Based on the data analysis (used Ziprecruiter website data) and visualizations prepared, the following conclusions can be made:

• The states which have the higher salary across all roles are Washington, Alaska, Massachusetts and New York. (Heatmap)

• The states which have the least salaries across 4 roles are Florida, West Virginia, Louisiana and Arkansas. (Heatmap)

• I see the decreasing variation, spread and density from left to right with salary sorted by State and role. (Stacked bar chart)

• It is interesting to observe that Alaska offers the highest salary for a Data Architect and New York offers the highest Salary for a Data Scientist.
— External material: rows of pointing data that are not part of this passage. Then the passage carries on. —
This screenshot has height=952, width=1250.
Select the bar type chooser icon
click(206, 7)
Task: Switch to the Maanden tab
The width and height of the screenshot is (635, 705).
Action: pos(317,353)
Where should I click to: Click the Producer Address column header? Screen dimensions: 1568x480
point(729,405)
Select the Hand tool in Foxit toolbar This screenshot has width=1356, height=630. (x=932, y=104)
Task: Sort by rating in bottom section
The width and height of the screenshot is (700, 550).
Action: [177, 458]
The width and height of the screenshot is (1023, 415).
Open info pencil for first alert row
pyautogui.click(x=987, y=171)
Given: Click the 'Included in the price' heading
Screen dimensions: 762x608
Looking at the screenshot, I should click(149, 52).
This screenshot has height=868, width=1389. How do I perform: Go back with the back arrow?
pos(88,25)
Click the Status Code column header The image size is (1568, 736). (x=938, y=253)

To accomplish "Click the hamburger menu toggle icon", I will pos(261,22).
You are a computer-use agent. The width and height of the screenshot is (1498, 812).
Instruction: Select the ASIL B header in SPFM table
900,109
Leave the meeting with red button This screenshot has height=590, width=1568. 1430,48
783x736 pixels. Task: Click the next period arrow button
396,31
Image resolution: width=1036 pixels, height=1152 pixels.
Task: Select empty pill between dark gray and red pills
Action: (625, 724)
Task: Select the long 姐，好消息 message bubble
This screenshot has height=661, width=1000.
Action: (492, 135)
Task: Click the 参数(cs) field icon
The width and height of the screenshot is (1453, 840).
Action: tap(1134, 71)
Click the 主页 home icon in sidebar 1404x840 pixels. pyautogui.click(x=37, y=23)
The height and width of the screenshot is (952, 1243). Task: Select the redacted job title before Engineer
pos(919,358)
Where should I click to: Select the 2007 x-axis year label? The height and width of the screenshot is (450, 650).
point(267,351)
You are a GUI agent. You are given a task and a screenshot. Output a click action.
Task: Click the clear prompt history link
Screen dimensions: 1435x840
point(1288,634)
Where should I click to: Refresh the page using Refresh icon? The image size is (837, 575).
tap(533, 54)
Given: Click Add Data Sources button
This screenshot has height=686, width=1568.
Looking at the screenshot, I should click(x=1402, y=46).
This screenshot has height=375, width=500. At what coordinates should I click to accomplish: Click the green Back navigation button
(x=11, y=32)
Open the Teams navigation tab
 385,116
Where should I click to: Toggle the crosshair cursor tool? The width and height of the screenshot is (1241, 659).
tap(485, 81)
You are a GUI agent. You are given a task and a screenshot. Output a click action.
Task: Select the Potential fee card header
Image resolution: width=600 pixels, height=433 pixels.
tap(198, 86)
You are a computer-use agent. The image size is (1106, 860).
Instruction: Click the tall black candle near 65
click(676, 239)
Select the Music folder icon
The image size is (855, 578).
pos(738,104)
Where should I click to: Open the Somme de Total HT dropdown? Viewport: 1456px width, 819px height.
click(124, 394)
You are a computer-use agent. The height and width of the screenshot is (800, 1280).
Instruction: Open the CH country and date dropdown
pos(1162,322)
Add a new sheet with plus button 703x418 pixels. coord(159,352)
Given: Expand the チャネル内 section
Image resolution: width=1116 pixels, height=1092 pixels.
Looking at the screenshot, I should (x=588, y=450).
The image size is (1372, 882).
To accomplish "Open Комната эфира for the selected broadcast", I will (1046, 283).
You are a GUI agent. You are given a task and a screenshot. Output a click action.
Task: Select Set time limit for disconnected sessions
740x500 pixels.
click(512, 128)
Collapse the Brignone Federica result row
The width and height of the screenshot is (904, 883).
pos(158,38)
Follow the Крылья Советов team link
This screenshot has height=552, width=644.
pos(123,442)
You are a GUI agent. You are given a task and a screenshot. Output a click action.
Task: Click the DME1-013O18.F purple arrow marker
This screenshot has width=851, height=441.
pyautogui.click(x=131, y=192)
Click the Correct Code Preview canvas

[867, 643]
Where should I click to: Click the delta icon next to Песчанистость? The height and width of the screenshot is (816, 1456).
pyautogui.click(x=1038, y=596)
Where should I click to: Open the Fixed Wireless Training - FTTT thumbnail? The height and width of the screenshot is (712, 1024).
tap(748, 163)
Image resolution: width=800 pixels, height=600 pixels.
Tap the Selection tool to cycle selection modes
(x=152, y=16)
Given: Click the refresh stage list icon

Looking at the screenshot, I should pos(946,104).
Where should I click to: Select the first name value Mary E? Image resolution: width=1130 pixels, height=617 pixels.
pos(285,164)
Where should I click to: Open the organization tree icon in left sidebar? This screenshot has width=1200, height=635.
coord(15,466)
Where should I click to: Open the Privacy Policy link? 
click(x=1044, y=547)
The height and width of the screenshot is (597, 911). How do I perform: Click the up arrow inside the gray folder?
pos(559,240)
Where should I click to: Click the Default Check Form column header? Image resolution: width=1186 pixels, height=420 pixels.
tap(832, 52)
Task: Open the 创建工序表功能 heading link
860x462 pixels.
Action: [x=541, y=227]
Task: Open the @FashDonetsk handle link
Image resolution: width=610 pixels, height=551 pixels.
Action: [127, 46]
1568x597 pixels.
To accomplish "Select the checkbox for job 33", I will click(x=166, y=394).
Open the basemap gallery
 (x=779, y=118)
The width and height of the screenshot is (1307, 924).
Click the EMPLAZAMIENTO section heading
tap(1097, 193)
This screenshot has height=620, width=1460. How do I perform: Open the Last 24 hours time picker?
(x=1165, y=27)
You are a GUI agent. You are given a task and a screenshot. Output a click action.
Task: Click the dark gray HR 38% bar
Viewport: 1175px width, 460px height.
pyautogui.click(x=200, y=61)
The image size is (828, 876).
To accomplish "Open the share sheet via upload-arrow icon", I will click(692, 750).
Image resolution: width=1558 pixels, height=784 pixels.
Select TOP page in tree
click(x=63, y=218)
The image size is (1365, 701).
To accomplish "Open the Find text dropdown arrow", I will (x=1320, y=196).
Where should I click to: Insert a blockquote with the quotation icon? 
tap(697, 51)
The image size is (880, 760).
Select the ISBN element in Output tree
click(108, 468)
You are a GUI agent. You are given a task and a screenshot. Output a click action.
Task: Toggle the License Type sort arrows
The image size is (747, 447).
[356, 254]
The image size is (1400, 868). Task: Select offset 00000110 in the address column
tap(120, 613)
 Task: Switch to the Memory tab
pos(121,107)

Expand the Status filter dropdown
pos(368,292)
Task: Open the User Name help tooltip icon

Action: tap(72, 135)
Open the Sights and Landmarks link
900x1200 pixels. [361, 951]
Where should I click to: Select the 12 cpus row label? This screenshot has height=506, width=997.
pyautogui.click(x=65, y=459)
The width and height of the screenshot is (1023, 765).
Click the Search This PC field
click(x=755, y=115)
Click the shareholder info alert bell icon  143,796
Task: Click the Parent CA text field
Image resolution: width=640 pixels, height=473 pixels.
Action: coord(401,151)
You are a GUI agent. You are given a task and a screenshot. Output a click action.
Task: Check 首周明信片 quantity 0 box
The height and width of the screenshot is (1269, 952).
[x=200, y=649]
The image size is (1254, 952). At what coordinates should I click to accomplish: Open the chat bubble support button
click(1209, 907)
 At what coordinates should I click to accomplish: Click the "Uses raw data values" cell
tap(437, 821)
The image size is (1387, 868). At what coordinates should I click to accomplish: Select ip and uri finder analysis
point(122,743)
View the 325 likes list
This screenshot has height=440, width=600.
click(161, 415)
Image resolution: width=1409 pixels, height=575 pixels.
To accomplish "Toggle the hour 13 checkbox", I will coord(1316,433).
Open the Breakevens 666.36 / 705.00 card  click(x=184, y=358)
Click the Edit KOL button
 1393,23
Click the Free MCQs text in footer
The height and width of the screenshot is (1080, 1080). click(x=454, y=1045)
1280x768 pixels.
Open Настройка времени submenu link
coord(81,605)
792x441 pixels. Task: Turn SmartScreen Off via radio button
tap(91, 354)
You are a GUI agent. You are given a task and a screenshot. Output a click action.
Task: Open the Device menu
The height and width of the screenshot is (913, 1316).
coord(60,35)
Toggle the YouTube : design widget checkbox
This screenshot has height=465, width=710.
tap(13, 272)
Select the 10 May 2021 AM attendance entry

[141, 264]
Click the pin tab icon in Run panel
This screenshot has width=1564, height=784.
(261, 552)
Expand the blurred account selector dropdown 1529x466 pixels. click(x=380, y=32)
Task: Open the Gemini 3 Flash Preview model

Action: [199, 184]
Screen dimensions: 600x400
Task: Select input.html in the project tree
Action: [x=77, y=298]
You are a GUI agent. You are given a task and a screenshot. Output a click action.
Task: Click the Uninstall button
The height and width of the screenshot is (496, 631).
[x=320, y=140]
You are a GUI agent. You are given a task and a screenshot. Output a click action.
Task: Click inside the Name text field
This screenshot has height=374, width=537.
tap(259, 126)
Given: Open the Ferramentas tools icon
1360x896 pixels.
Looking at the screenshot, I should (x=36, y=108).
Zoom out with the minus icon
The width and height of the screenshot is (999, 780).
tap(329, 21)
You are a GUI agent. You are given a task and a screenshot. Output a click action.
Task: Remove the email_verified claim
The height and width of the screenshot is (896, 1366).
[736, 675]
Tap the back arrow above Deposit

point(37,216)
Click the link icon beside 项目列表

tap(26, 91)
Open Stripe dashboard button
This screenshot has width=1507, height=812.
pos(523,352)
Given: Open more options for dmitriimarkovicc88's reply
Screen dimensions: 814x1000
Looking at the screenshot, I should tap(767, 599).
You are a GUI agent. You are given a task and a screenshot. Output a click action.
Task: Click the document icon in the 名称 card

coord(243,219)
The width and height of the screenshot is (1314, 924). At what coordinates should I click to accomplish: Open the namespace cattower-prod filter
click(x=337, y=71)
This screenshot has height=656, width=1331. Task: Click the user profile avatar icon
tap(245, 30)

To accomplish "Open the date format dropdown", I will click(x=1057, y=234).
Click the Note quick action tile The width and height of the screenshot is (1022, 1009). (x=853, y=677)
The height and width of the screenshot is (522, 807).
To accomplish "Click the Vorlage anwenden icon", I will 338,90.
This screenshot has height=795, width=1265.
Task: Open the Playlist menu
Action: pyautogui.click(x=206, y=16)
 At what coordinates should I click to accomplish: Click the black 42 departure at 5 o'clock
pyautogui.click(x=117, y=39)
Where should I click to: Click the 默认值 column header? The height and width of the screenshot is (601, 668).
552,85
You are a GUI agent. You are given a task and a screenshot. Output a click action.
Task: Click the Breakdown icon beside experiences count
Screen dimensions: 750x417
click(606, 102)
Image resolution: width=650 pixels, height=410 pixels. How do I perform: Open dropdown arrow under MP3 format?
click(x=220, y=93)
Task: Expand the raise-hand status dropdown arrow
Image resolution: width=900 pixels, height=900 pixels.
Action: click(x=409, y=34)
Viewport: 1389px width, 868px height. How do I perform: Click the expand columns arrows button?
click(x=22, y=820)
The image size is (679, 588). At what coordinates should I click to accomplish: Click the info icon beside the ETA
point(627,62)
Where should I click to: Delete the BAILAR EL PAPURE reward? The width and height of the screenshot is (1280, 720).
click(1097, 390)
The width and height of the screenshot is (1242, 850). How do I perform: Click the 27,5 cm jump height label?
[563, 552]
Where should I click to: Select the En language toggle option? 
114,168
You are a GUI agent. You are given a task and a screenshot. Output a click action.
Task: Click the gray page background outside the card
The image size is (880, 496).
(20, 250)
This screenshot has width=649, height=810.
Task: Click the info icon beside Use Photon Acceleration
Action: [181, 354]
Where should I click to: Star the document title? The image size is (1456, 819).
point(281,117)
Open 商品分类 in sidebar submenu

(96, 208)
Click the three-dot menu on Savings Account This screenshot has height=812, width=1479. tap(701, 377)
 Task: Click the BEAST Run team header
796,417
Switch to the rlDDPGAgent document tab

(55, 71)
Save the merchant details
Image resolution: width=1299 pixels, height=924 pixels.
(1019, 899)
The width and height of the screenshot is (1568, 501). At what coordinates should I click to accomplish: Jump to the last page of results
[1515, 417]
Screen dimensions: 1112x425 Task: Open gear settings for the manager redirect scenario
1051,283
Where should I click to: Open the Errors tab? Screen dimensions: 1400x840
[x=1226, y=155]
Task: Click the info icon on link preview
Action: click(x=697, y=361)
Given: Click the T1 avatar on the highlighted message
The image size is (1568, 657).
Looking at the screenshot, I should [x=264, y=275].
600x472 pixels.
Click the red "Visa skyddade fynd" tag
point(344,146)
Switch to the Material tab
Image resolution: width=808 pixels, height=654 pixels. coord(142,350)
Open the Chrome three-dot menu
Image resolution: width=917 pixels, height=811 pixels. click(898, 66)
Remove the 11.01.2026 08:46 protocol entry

They are not offering the same for other data roles. (Stacked bar chart)

• The Data Analyst ($77,604) is the lowest average paying role. (mean values)

• The Data Architect ($134,540) is the highest average paying role. (mean values)

• Florida is the least paying state across the 4 roles ($83909). (mean values state)

• Washington is the highest paying state across the 4 roles ($126029). (mean values state)

• As there is a 10% increase in salary on average by role and a decent variation by state, both role and state offer variation to salary.